What are GRASP principles?
Why Interviewers Ask This
Advanced questions like this reveal whether a candidate has internalized OOP Concepts deeply enough to make architectural decisions. Strong answers demonstrate both breadth and depth of experience.
Answer
GRASP (General Responsibility Assignment Software Patterns) are nine principles for assigning responsibilities to classes and objects, defined by Craig Larman: (1) Information Expert: assign responsibility to the class that has the information needed to fulfill it.
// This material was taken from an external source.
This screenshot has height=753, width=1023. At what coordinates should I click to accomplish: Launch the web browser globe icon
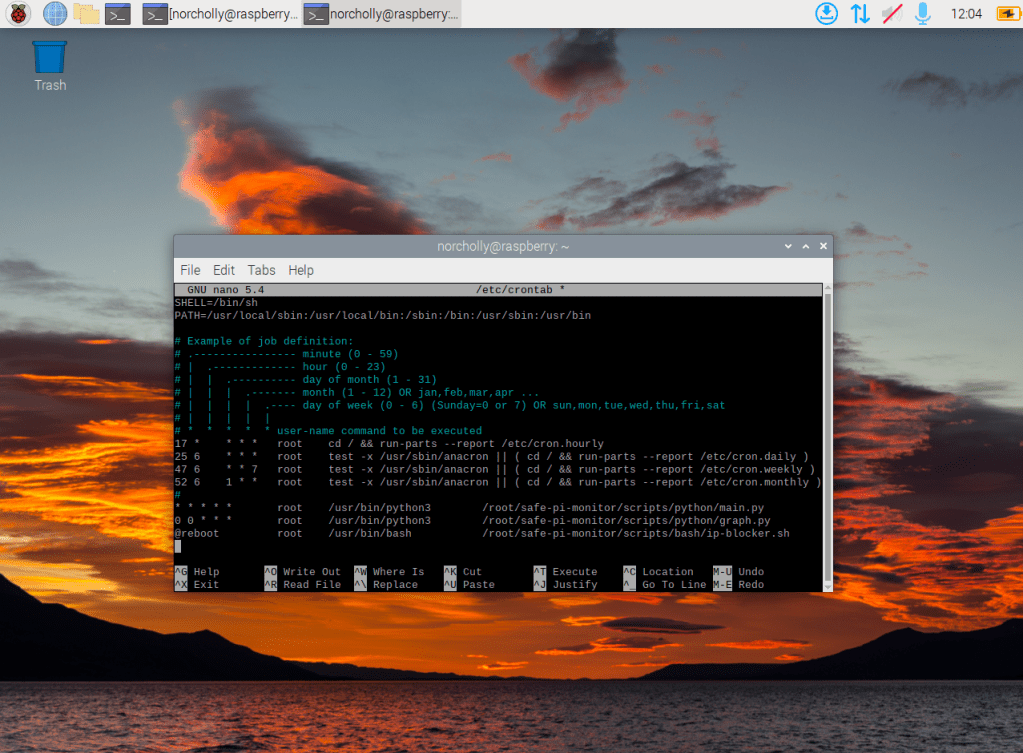pyautogui.click(x=54, y=14)
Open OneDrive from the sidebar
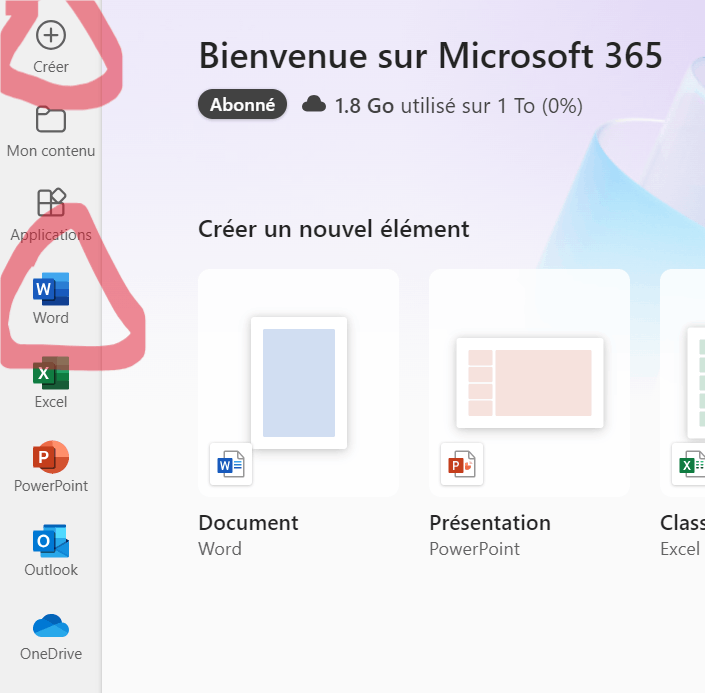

Order should calculateTotal() because it knows its items; (2) Creator: assign class B to create instances of class A if: B contains A, B records A, B closely uses A, or B has initialization data for A; (3) Controller: assign responsibility for receiving and handling system events to a non-UI class — the "controller" in MVC/MVP; (4) Low Coupling: assign responsibilities to minimize dependencies between classes; (5) High Cohesion: assign responsibilities to keep classes focused and manageable; (6) Polymorphism: use polymorphism when behavior varies by type — avoid type-checking conditions; (7) Pure Fabrication: create a class with no direct real-world counterpart to achieve low coupling/high cohesion (e.g., DatabaseAccessObject, Service, Repository); (8) Indirection: add an intermediate object to mediate between components to reduce coupling (e.g., Controller, Adapter, Facade); (9) Protected Variations: identify points of likely variation, create stable interfaces around them. Most important: Low Coupling + High Cohesion + Information Expert. These guide day-to-day decisions about where to put code — they're more practical than GoF patterns for everyday design.
Pro Tip
Before answering, structure your response: one-line definition → real-world analogy → concrete example from a project. This makes even complex OOP Concepts answers easy to follow.